• Exercise
Please give the number of lines in the entries below that hold "Enable", with no other words.

• Dataset content
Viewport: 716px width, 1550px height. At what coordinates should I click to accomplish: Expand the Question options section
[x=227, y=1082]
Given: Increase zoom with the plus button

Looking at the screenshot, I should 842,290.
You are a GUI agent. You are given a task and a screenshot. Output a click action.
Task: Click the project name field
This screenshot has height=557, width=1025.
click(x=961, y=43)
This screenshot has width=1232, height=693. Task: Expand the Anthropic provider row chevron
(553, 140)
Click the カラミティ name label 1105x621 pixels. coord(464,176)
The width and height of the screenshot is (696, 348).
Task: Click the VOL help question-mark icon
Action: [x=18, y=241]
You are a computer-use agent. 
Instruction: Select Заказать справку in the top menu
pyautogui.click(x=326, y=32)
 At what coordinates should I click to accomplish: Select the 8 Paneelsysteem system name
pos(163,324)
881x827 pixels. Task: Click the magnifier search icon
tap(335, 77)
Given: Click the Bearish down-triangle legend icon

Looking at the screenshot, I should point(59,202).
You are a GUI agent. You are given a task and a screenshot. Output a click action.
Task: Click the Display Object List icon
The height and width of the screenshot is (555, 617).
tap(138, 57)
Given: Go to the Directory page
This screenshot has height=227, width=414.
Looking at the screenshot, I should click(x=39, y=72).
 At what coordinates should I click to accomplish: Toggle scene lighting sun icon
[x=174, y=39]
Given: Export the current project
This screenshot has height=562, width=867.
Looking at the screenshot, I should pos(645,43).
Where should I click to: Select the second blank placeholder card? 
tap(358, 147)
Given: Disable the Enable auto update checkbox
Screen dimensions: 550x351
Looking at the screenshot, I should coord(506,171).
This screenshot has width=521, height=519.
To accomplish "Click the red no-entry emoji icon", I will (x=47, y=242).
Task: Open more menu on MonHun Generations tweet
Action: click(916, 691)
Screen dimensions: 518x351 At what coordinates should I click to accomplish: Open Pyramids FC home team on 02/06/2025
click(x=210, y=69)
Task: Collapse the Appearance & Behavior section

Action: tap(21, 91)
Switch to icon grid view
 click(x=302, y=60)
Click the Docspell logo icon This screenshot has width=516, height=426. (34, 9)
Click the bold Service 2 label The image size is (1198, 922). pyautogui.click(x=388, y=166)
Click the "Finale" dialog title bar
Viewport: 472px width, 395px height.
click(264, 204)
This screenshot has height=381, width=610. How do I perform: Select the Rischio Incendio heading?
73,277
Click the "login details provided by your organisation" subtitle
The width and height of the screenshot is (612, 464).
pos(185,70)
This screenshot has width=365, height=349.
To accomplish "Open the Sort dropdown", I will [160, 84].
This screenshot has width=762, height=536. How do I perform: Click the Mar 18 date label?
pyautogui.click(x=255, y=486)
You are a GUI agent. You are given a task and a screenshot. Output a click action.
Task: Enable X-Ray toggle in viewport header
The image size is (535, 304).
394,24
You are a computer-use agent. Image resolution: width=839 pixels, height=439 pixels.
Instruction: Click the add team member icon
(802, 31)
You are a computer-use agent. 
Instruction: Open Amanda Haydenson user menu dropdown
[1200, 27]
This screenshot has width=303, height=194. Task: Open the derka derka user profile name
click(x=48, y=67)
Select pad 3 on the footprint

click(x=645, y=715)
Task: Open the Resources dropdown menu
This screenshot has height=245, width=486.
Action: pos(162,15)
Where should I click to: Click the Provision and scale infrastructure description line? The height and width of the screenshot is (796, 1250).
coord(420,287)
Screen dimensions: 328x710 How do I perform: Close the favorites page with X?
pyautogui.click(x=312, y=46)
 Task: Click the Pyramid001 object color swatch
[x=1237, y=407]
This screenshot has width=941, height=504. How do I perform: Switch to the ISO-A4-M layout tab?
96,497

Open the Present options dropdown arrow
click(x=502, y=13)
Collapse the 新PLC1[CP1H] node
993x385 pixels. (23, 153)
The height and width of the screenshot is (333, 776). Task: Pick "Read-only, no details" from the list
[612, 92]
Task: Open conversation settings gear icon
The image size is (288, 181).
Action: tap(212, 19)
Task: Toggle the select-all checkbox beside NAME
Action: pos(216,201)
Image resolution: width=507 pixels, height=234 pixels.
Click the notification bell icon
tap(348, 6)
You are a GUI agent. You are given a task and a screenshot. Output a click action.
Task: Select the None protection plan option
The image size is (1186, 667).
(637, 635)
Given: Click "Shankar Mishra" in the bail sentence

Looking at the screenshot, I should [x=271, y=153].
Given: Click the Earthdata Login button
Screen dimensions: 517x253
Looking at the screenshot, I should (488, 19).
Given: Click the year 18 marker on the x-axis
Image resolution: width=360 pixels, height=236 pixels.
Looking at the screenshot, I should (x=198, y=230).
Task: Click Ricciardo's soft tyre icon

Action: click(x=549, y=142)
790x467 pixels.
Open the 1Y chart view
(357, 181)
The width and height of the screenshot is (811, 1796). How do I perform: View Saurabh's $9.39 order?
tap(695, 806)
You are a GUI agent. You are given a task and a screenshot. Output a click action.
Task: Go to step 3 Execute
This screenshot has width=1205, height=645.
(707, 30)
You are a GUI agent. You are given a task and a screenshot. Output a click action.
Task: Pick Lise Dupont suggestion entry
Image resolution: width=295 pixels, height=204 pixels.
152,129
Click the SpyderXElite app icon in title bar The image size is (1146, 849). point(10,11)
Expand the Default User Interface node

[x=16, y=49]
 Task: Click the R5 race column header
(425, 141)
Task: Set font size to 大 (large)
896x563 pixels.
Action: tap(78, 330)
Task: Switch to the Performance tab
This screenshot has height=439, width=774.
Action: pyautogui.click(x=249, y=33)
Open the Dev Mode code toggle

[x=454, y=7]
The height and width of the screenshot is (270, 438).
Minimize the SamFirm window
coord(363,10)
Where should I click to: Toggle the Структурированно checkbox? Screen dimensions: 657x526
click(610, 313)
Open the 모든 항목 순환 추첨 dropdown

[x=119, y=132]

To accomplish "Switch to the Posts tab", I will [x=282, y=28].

• Task output
2